• _Task brief_
Report back every line below that carries the word "screenshot".

• _Provided material_
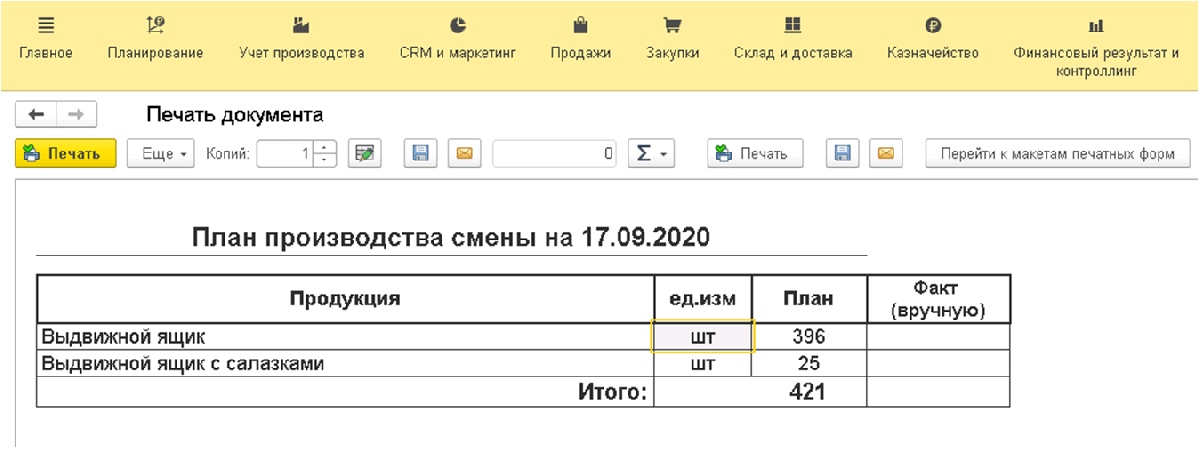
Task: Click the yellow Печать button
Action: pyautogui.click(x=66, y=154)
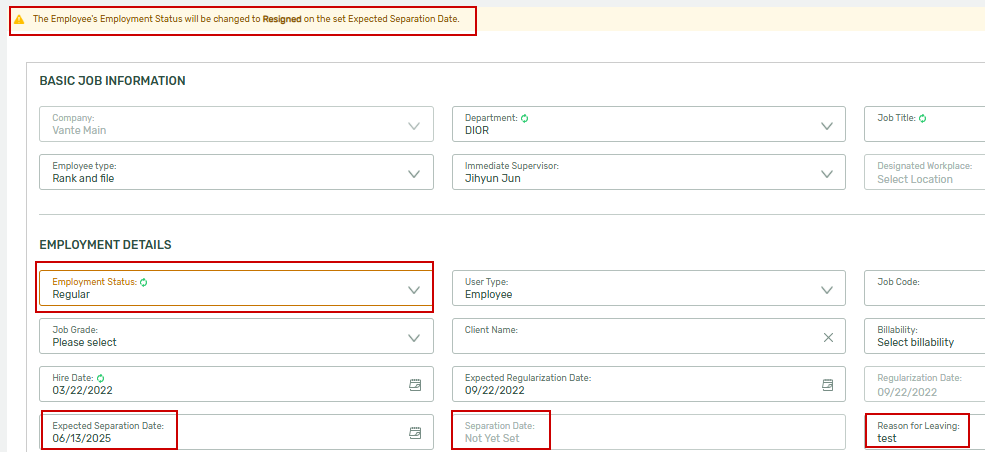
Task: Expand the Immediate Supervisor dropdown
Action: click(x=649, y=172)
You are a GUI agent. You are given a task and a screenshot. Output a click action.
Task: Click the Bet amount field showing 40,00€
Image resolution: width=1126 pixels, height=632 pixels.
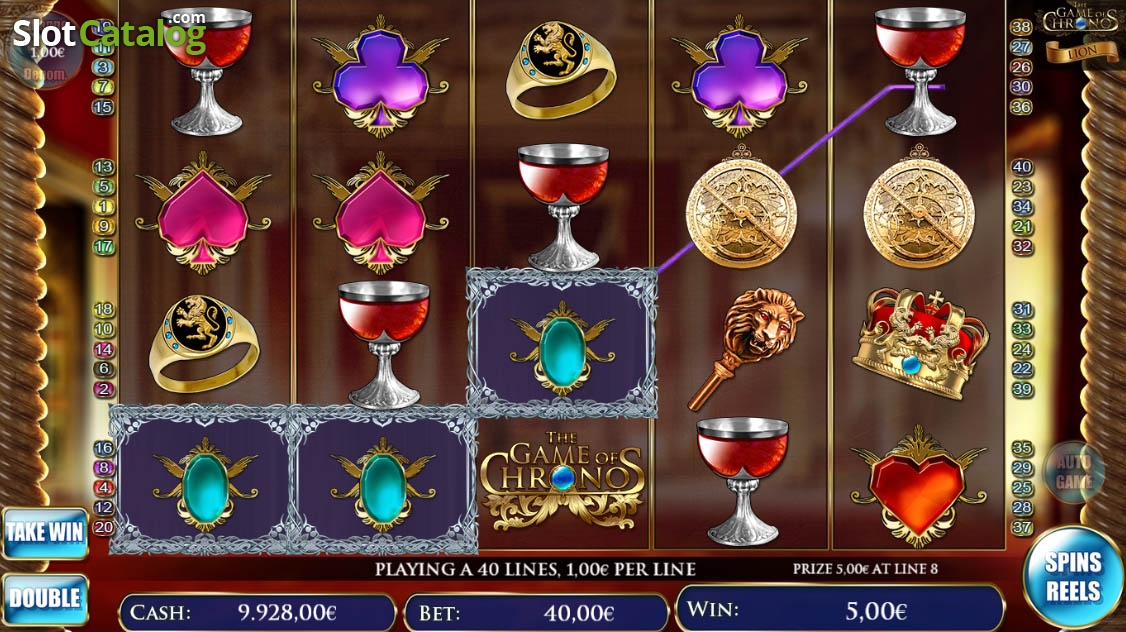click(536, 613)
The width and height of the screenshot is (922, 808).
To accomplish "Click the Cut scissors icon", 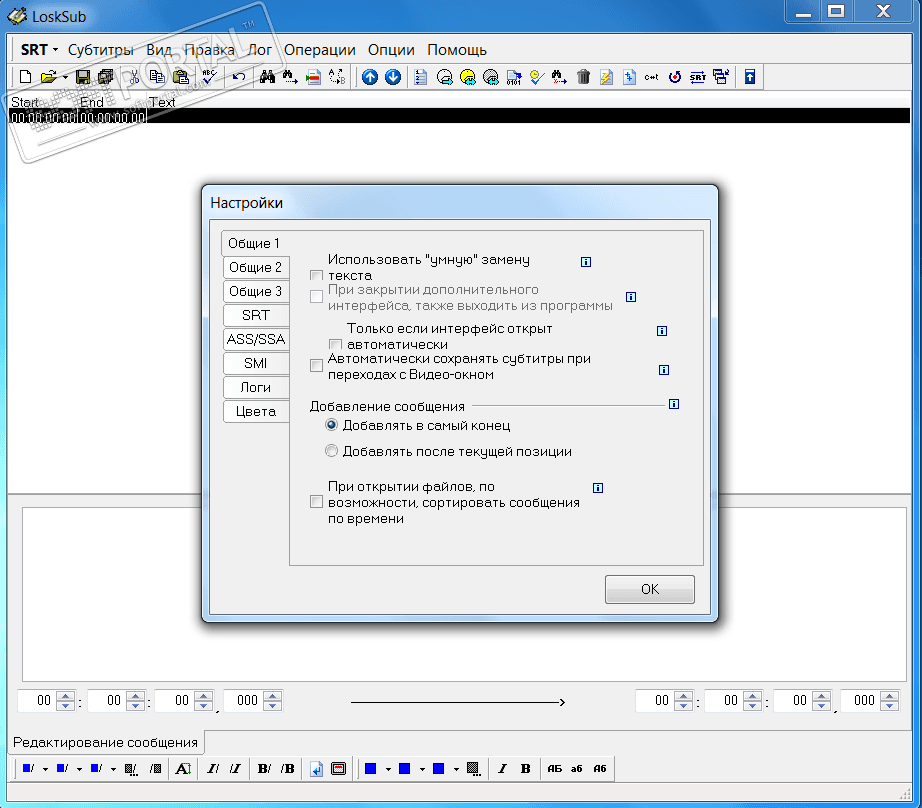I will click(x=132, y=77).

• _Solution for this problem_
You are a GUI agent. You are given a task and a screenshot. Output a click action.
The width and height of the screenshot is (922, 808).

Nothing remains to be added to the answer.